### Raw data
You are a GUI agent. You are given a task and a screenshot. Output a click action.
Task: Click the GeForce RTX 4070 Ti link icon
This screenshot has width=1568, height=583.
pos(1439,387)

==

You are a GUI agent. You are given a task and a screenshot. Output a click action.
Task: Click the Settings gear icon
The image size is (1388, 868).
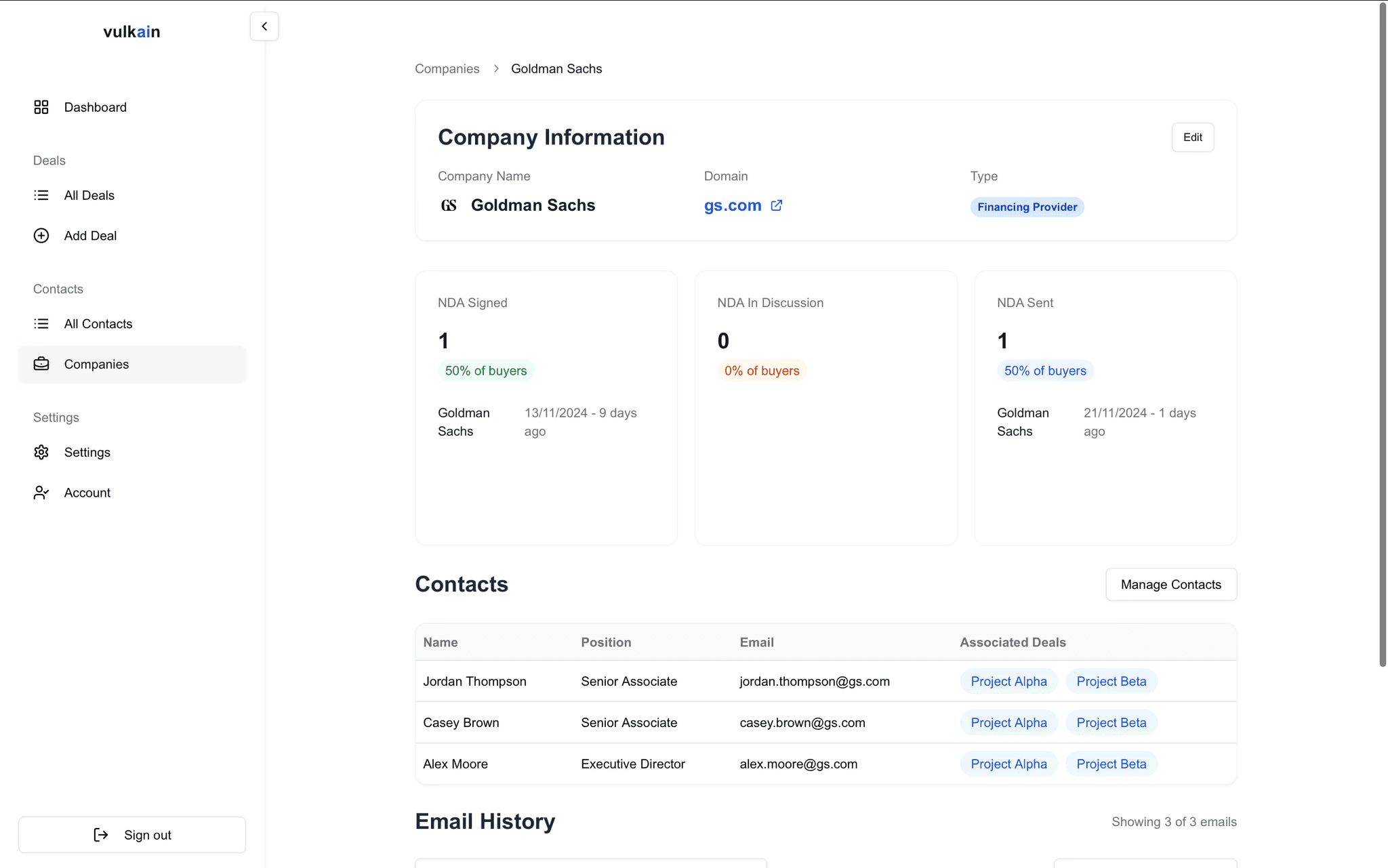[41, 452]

### Task item
Where the word "icon" shows up in a line of the entries above, copy that line.

### Expected answer
Task: Click the GeForce RTX 4070 Ti link icon
Task: Click the Settings gear icon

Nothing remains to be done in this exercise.